Now I work closely with several different researchers at CERA, particularly with Dr Jennifer Fan Gaskin, investigating ways to improve surgical outcomes after eye surgery and manage complications that can arise. It’s really rewarding to think our work can help achieve better treatments for patients.
What is the most interesting discovery you’ve made while researching ocular inflammation and scarring?
If we go back to my PhD, during my studies I was investigating a family of compounds called flavonoids. Flavonoids are found in a lot of fruits and vegetables, and because there is a lot of evidence suggesting that a healthy diet is good for heart disease, we wanted to investigate if flavonoids offer any protective effects, and we discovered that they do.
Later when we joined CERA, we revisited that work to see if the same compounds had any protective effects for ocular inflammation and fibrosis, and again we found that they do!
Why are translation projects important for research?

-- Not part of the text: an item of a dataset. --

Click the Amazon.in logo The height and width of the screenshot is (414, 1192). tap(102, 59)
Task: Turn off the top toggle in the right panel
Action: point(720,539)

There are many great things that my team and other groups at CERA are working on in the lab that we hope will eventually turn into therapies for people to use, and that’s why commercialisation is so important. But if we want to translate research we need to have preclinical and clinical studies.
Recently, we’ve been working with CERA Board Director Professor Darren Kelly who has a lot of experience in commercialisation and an understanding of taking compounds from “bench to bedside.” Although the road to commercialisation can be long, it’s absolutely crucial if we want our research to make a real-life impact.
How would you like to see your research translate into clinical therapies?
I think I would like to see our research improve current surgery and therapy methods. For example, there are complications that can occur from scarring in the eye following glaucoma surgery. The current treatment for controlling scarring is cytotoxic, but it is the only method we have that works. We would like to completely replace that treatment with something new and non-cytotoxic.
We will continue to use experimental models to test therapies in the lab, and then hopefully secure funding to perfect those therapies for surgeons to use in order to improve outcomes for patients.